With the agreement of the county’s three municipal courts to not require bonds for the misdemeanor charges that come before them, bonding for misdemeanor offenses has all but been eliminated in Douglas County, Brouwer said. A Feb. 2 snapshot of the jail’s inmate population identified only six inmates in jail awaiting trials for misdemeanor charges, and some of those hadn’t been in jail long enough to be sent home through the pretrial release program.

Every inmate booked into the county jail is eligible to be evaluated for pretrial release, Weigand said. The process starts with a questionnaire inmates are asked to complete when they are booked into jail. It asks newly arrested inmates if they have a place to live, a job, are residents of the county, names of others living at the person’s residence and phone numbers of those who can verify living arrangements.

That information is then scored on a risk assessment evaluation form with the applicant’s current charges and criminal history. The assessment not only determines if the applicant is released but also what level of supervision they will be subject to once they go home.

It’s a much fairer, safer system than releasing inmates because they have the means to raise money for a cash bond, Brouwer said.

“What we have put in place here is as close as you can get to an evidence-based, validated program, which the key really is public safety,” he said. “When we follow this process and make decisions about who we release, we are releasing the right people and keeping the right people in jail.”

The goal of her staff is to have evaluations and recommendations available for a judge to review when an inmate makes a first appearance in court, Weigand said. The judge can, of course, alter the recommendations, sometimes at the request of the District Attorney’s Office.

The lowest of the pretrial program’s five levels of supervision requires her staff to only inform participants of court dates and monitor them for further arrests, Weigand said. Steps up the supervision ladder include more active monitoring with required telephone check-ins, periodic case management meetings and substance abuse testing.

The role of monitors

Electronic monitors in the form of ankle bracelets are an option in the third level of “intensive” supervision, which can also include surveillance. Electronic monitors are required for every charge involving violence or for a released inmate with two or more past violent convictions. Monitors are a required feature of the fourth and fifth levels of supervision. Both confine participants to house arrest, although the fourth level does allow the participant to go to work.
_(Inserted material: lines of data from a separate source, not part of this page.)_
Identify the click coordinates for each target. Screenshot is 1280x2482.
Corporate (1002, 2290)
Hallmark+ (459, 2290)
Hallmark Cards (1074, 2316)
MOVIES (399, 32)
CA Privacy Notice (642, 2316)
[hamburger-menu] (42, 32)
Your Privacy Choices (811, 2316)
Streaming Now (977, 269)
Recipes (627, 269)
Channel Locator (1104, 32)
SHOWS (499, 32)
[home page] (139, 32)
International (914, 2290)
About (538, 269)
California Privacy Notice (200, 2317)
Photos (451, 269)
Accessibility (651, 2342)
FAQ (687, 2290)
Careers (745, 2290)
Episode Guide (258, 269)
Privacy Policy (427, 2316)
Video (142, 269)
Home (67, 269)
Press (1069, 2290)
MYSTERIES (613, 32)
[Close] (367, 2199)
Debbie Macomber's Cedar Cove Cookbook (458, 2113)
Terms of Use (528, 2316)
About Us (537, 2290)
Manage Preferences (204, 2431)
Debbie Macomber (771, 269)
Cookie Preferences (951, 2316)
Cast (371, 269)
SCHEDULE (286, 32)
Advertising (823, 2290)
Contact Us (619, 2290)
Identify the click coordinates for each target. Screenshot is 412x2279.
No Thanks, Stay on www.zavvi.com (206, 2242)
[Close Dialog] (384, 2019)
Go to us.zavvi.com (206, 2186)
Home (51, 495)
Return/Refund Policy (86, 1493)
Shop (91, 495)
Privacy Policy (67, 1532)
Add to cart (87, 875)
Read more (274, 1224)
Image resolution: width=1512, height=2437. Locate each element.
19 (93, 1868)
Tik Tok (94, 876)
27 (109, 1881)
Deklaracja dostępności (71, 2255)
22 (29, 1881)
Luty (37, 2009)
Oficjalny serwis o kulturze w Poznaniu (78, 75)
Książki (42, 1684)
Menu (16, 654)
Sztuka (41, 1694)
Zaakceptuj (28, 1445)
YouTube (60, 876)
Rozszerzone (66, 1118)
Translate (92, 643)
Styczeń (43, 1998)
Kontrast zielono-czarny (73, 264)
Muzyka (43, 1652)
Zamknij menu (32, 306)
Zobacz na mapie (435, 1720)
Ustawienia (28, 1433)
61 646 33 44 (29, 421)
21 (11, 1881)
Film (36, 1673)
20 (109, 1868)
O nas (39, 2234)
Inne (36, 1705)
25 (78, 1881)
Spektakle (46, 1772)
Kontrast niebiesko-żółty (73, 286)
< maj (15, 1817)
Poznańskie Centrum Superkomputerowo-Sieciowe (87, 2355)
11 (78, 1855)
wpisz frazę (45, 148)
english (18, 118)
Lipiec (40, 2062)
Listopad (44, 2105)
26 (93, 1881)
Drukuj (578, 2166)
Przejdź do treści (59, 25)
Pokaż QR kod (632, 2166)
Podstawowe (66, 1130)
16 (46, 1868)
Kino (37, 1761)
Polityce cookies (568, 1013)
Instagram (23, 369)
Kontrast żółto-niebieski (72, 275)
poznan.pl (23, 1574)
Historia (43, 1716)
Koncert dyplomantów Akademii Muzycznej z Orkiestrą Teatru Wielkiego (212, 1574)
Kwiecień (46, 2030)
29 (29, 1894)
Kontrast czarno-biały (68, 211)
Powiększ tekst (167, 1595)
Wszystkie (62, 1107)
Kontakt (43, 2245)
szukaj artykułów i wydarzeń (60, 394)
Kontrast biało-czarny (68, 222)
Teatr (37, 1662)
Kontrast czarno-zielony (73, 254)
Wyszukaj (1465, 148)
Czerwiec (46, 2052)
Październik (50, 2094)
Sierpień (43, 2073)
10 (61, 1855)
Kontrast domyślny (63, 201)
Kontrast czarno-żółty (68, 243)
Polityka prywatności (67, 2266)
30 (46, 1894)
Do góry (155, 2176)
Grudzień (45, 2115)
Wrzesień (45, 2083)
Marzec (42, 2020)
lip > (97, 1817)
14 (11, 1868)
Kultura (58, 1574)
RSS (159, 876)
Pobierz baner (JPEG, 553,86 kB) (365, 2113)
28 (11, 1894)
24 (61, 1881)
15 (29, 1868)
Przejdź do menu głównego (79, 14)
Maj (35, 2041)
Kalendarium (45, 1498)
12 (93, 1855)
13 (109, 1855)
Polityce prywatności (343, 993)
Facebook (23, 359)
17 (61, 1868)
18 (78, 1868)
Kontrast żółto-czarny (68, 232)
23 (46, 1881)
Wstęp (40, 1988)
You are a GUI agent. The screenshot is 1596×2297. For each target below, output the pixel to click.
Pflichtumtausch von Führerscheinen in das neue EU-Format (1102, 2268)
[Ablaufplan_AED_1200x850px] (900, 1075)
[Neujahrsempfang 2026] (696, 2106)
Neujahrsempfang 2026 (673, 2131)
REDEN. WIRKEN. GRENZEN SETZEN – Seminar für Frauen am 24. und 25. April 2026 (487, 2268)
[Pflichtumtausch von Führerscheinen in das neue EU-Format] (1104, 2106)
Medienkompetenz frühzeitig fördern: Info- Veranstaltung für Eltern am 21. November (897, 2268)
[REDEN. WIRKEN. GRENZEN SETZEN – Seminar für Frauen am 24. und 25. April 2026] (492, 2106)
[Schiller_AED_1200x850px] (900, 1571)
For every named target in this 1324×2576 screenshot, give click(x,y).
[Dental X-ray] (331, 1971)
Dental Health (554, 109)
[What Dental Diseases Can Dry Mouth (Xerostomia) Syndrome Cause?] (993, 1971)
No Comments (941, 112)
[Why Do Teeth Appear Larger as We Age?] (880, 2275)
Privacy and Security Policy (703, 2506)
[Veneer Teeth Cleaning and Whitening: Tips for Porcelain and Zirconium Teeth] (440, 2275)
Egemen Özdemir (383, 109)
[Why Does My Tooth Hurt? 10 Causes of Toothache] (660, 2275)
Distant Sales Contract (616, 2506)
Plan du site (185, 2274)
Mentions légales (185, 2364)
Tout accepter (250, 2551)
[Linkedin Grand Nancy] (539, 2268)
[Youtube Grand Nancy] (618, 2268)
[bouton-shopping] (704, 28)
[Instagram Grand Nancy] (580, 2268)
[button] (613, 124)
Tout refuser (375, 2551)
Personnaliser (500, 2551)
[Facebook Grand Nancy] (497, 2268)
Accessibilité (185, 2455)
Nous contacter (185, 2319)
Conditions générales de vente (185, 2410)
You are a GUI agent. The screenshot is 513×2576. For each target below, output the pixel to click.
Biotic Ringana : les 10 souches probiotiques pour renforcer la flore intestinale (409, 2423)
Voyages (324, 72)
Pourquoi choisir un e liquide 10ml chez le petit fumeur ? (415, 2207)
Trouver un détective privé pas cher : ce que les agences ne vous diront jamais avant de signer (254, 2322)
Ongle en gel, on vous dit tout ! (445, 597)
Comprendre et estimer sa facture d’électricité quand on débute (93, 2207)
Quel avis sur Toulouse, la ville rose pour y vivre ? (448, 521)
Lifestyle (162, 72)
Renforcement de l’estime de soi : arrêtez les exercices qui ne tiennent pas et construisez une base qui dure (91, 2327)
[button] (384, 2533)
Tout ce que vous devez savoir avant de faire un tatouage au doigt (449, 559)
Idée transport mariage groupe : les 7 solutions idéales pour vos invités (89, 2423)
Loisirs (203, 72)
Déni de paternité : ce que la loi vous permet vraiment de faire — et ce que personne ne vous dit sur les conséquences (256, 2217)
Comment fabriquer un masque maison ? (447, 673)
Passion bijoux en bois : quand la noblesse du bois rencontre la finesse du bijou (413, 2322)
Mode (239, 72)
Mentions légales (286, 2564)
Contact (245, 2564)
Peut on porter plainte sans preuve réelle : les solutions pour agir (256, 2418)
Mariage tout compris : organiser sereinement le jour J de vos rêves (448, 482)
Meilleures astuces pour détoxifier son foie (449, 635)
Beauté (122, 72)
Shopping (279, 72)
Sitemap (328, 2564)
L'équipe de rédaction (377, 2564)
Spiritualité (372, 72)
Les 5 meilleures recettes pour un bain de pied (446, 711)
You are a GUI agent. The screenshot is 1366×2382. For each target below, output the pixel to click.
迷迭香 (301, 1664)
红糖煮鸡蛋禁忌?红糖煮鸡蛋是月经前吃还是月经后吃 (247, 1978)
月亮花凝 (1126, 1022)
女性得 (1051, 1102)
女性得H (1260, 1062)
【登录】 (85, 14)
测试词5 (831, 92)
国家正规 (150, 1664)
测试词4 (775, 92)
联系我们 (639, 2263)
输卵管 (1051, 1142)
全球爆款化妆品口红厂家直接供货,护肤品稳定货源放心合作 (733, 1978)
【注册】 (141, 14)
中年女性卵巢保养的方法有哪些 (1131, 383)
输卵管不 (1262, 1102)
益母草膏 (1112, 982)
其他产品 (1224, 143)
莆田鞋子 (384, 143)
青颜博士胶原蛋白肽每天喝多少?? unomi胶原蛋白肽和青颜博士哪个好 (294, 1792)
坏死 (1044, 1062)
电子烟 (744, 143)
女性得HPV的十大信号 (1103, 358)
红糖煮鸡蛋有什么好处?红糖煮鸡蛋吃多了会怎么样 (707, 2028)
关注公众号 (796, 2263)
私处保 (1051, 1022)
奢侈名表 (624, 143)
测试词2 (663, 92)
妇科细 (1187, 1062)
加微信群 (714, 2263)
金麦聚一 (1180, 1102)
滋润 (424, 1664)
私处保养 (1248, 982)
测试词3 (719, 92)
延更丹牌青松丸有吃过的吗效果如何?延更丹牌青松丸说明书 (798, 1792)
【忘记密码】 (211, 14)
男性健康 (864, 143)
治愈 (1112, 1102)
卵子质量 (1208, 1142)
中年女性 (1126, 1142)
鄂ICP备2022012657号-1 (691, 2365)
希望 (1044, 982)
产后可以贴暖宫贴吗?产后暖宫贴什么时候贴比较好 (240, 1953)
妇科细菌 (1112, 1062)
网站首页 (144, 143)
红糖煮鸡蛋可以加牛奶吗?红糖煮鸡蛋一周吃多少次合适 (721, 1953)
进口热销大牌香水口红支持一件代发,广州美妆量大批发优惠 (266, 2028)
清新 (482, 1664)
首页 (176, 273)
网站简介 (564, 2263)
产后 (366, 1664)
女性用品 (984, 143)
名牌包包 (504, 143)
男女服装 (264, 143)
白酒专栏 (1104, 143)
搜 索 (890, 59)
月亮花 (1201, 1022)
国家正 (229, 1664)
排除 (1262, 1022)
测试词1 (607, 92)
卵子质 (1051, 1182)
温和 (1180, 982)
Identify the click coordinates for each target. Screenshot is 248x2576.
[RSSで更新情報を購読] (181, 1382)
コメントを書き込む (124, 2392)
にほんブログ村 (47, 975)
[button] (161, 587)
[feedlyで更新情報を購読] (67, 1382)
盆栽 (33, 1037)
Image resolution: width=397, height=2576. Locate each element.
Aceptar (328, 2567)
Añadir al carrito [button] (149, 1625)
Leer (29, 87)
The fifth level requires a cash bond.

On Feb. 2, 49 of 92 pretrial release participants were classified in the lowest two supervision levels; 41 were assigned third-level intensive supervision; and there was one participant each in the fourth and fifth levels of high-risk maximum supervision, Weigand said.

The GPS-equipped electronic monitors allow judges to impose a range of restrictions on released inmates both before and after trials, Weigand said. They can be used to enforce curfews, ensure compliance orders to stay clear of certain areas, allow the pretrial defendant to go to work and stay employed or restrict a person to a tight home confinement. They can be used in tandem with drug use-detecting sweat patches or an in-home breath analyzer with facial-recognition software.

“The technology is pretty amazing,” Weigand said. “It’s less restrictive than being in jail. There’s no privacy there.”

Electronic monitoring also costs the county much less than incarceration, Weigand said. It cost the county $20,000 to have her staff supervise the 88 people ordered in January to some level of house arrest and another $15,000 for their monitoring devices. It would have cost the county $162,000 to incarcerate those individuals in the county jail.

“There’s no comparison,” she said. “The savings are huge.”

On March 2, Weigand reported that in the previous week, only two of the 109 pretrial release participants failed to comply with the conditions of their release or were arrested on new charges. Although the program has not been established long enough to develop good performance data, that week’s noncompliance rate was consistent with the success rate of an established program, Brouwer said.

“We modeled the program off one in Johnson County,” he said. “It has a 2 percent failure rate.”